Only the lines from the one containing "The image size is (2576, 1199)." through the end of the data belong in the answer; reproduce them exactly.
===============
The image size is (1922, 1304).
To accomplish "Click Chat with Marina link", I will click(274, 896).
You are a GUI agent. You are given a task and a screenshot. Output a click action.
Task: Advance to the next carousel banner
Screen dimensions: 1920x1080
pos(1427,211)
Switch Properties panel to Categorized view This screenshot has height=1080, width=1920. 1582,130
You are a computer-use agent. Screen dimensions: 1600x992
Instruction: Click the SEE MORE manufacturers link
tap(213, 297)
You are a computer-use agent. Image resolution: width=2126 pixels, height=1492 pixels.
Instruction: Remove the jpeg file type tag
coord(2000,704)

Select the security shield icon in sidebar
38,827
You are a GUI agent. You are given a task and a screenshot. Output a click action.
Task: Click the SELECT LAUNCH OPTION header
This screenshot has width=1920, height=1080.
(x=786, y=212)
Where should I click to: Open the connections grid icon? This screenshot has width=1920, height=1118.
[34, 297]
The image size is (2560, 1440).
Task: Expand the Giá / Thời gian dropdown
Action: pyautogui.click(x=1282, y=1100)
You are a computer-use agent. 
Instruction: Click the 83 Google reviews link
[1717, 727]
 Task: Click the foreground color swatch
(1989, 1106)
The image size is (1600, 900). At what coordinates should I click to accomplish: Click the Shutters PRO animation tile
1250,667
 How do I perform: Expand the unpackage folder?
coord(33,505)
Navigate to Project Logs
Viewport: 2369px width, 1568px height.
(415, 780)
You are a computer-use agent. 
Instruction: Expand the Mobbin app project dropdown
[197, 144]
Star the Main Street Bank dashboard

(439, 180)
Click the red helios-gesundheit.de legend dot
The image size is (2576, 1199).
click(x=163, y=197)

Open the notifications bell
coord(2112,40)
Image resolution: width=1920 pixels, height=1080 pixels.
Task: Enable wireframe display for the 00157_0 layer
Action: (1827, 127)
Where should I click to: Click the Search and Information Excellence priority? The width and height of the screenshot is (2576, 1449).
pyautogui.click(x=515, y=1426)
===============
§ SOLUTION:
The image size is (2576, 1199).
click(x=163, y=197)

Open the notifications bell
coord(2112,40)
Image resolution: width=1920 pixels, height=1080 pixels.
Task: Enable wireframe display for the 00157_0 layer
Action: (1827, 127)
Where should I click to: Click the Search and Information Excellence priority? The width and height of the screenshot is (2576, 1449).
pyautogui.click(x=515, y=1426)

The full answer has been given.